▸ **WORK INSTRUCTIONS**:
Each entry needs to be reproduced exactly, with none left out.

AVAILABLE RECORDS below:

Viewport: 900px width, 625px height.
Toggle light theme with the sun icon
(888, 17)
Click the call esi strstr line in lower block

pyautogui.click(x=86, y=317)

End of AVAILABLE RECORDS.

▸ **REPLY**:
Viewport: 900px width, 625px height.
Toggle light theme with the sun icon
(888, 17)
Click the call esi strstr line in lower block

pyautogui.click(x=86, y=317)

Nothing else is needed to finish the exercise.